Punk Rock Saves Lives
- Formation: 2019; 7 years ago
- Founders: Rob Rushing, Tina Rushing
- Type: Non-profit
- Tax ID no.: 84-3093371
- Headquarters: Denver, Colorado, U.S.
- Region served: United States
- Website: www.punkrocksaveslives.org

= Punk Rock Saves Lives =

Nonprofit organization

Punk Rock Saves Lives (PRSL) is a nonprofit organization that seeks to raise mental health awareness, support bone marrow donations through registration, and promotes harm reduction through the distribution of Narcan and fentanyl testing strips to those in the punk community. As of June 2026, PRSL is active in 23 cities within the United States, and to date, has added more than 25,000 participants to the national bone-marrow registry.

==History==
PRSL was co-founded in November 2019 by Rob and Tina Rushing in Denver, Colorado. The pair started PRSL after being laid off from their roles at another Denver nonprofit, Love, Hope, Strength. In addition to his nonprofit experience, Rob is a former roadie, band manager, and tour organizer. He is the former tour driver for Anti-Flag, and has toured with other bands, like Anberlin. Tina has also toured with bands like New Found Glory and Yellowcard. Jaret Reddick, lead vocalist of Bowling for Soup, serves on the board of directors for PRSL.

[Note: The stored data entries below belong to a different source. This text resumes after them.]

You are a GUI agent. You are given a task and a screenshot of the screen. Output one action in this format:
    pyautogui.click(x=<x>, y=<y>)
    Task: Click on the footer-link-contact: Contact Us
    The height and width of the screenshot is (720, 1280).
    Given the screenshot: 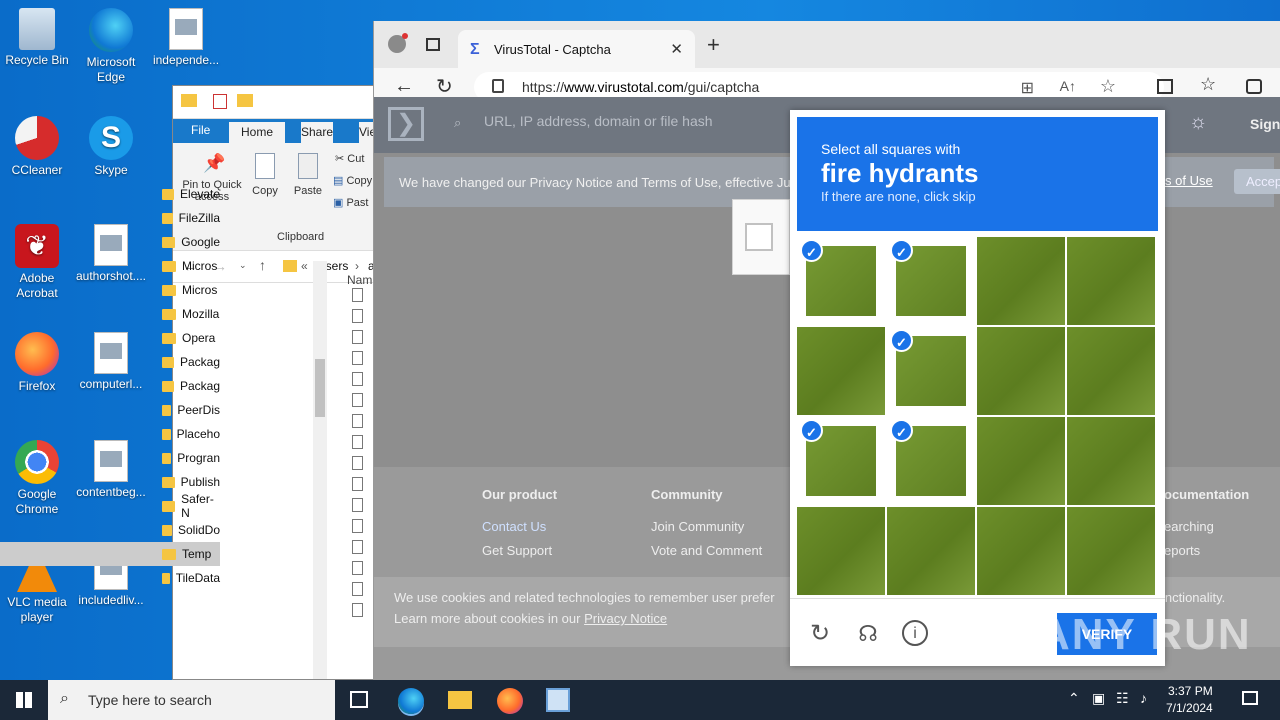 What is the action you would take?
    pyautogui.click(x=514, y=526)
    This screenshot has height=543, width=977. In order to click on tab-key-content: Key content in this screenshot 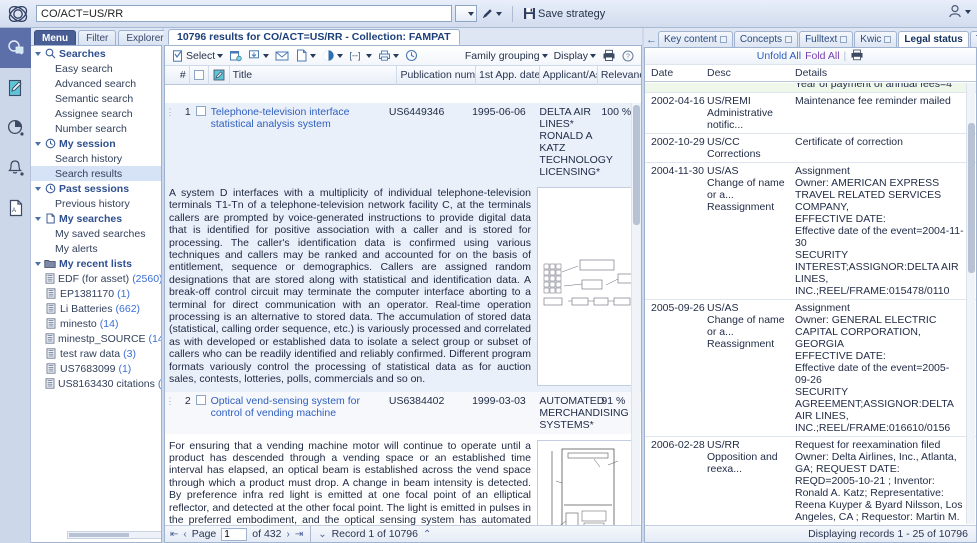, I will do `click(696, 39)`.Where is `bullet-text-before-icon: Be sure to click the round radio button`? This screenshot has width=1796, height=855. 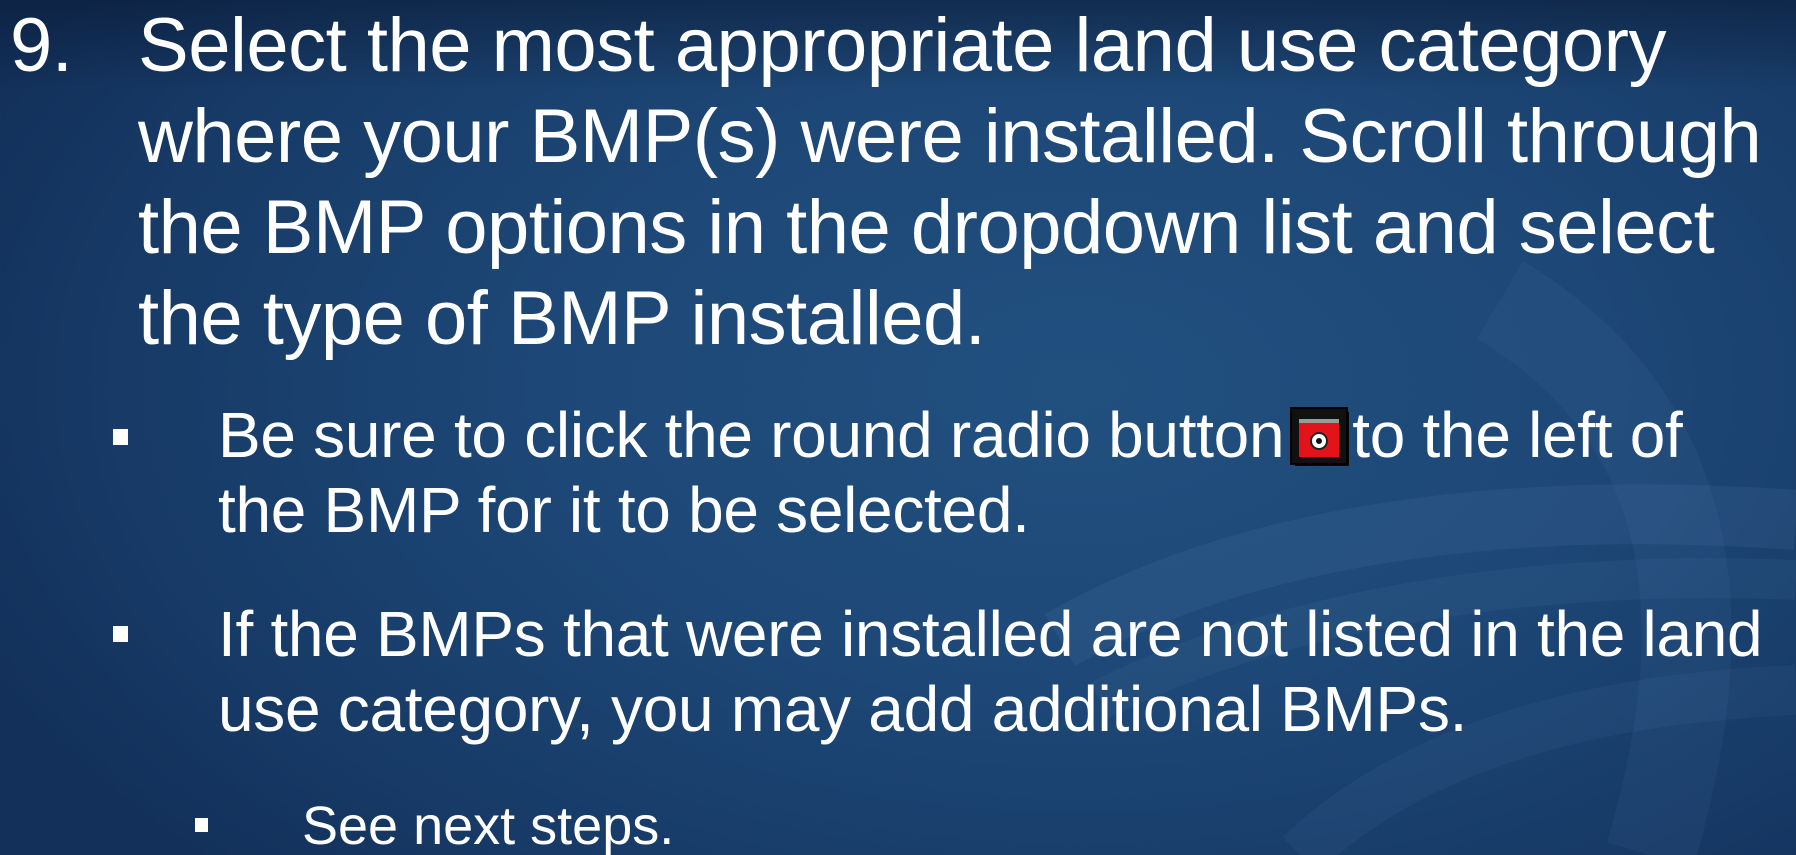
bullet-text-before-icon: Be sure to click the round radio button is located at coordinates (752, 435).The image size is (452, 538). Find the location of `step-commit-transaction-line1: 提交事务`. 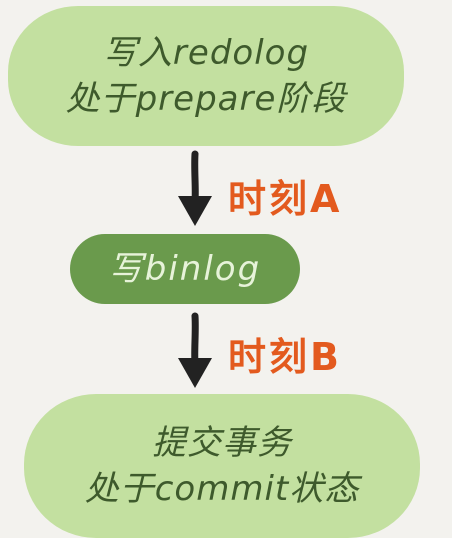

step-commit-transaction-line1: 提交事务 is located at coordinates (222, 443).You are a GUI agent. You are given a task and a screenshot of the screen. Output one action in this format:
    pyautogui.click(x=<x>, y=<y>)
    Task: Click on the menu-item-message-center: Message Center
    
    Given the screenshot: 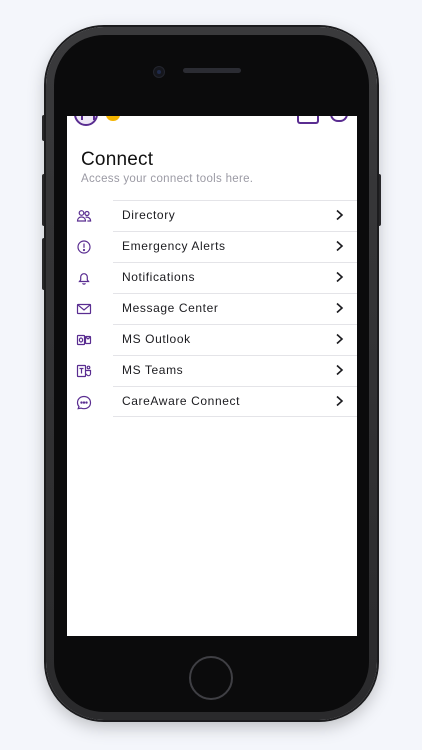 What is the action you would take?
    pyautogui.click(x=212, y=308)
     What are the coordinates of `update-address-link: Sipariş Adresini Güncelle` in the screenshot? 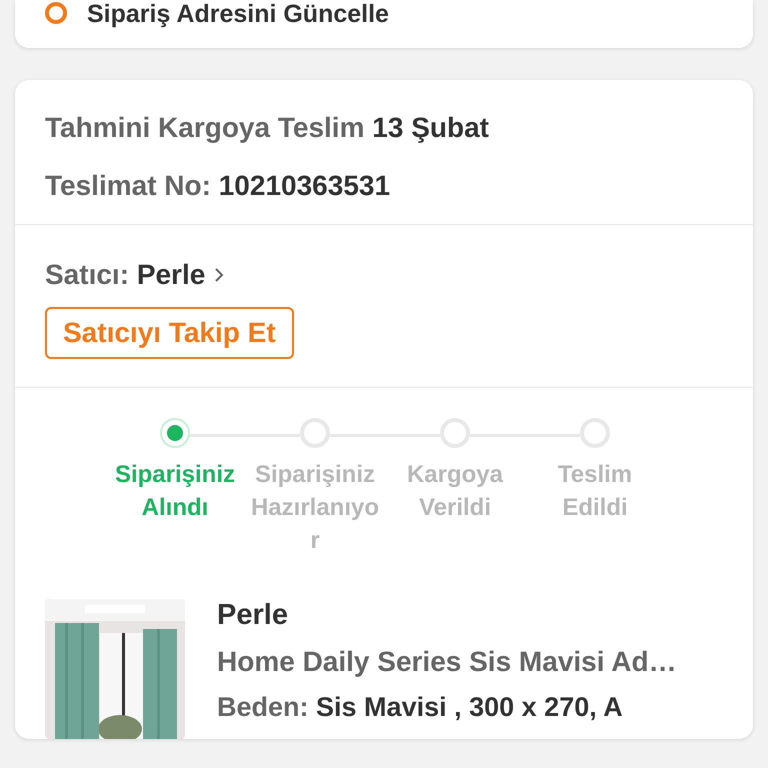 It's located at (238, 14).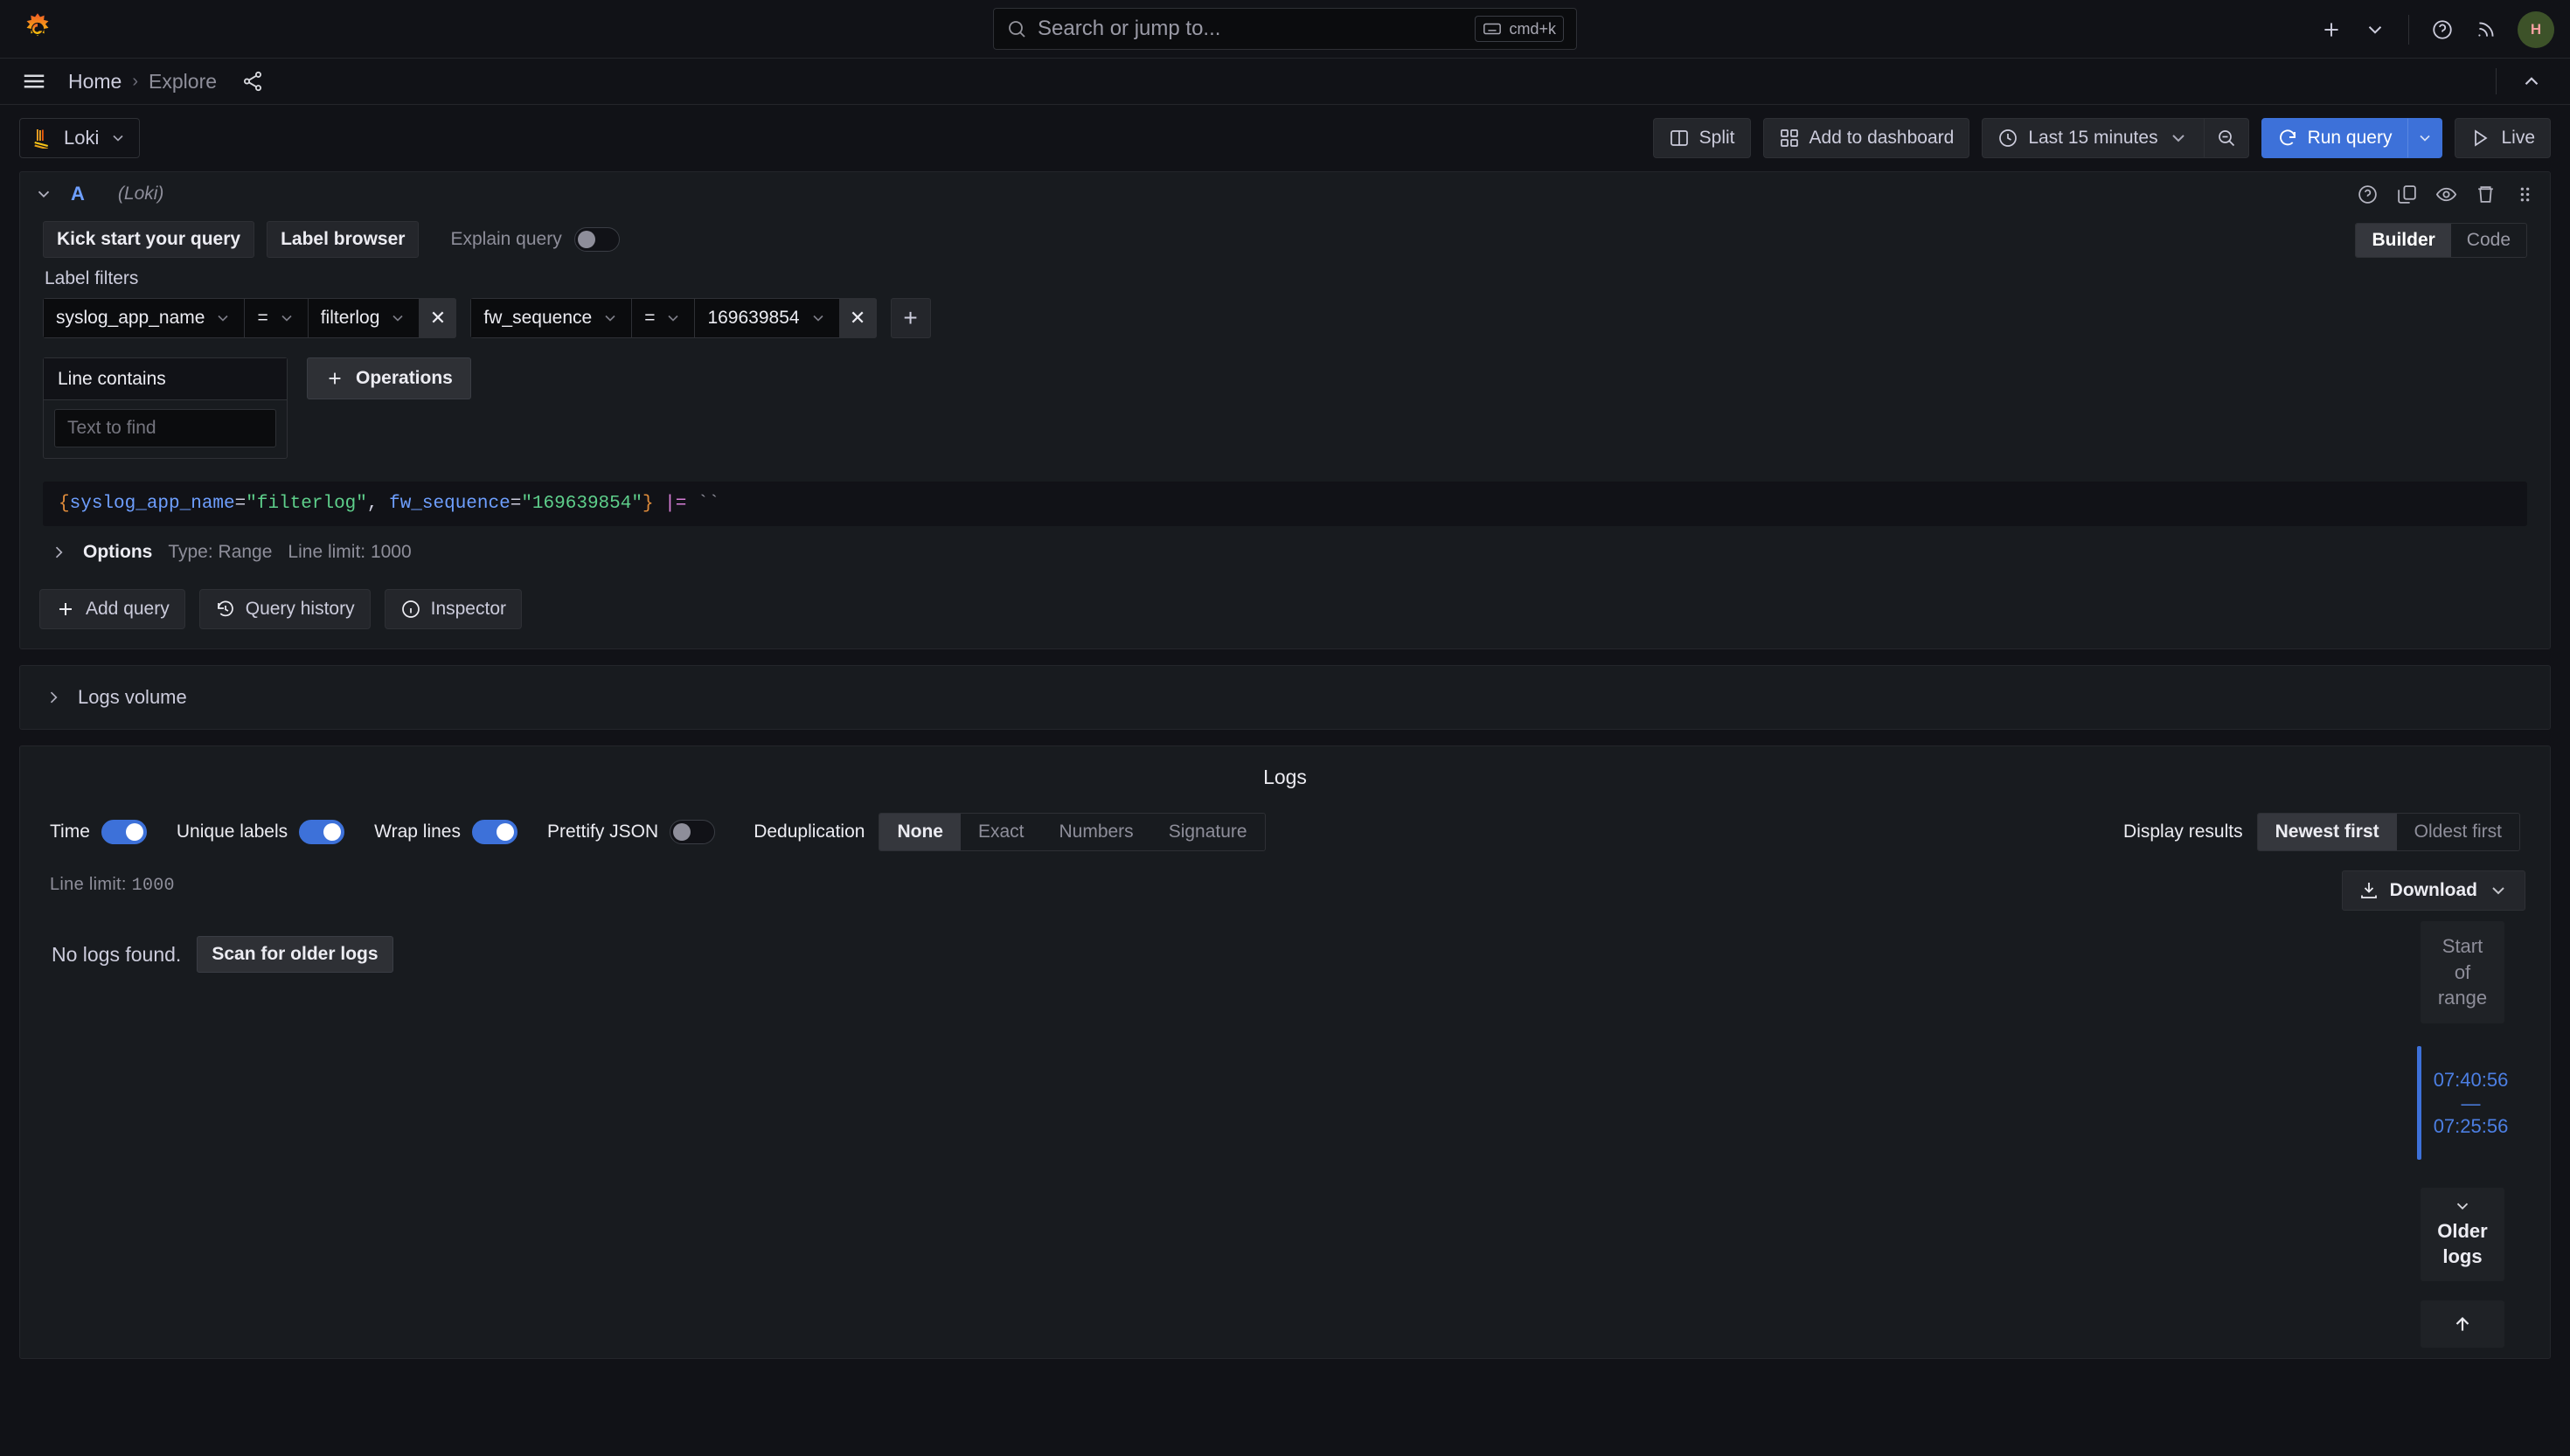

During the COVID-19 pandemic, PRSL established a mental health group, allowing the nonprofit to continue to operate despite the lack of a physical presence. In addition to this, the nonprofit put on an outdoor concert series at the end of the pandemic, called Positive Mental Attitude, inspired by the same concept written about by self-help author Napoleon Hill and popularized by the punk band Bad Brains.

In 2022, PRSL returned to physical events, appearing at Lollapalooza.

In 2023, PRSL toured with Flogging Molly, taking cheek swabs at shows for potential bone marrow donors.

In 2024, PRSL appeared at the Bonnaroo Music and Arts Festival, having a presence in the festival's Non-Profit Village.

In 2025, PRSL co-hosted "The Femmes Are Giving", a San Francisco concert featuring femme-fronted punk bands.

===Punk Rock Saves Lives festival===
In 2022, PRSL debuted the Punk Rock Saves Lives Festival in Denver, and created a compilation album to pair with the event. The festival was previously headlined by Bad Cop/Bad Cop, and has included femme punk, queer, trans, and BIPOC punk bands as part of its lineup.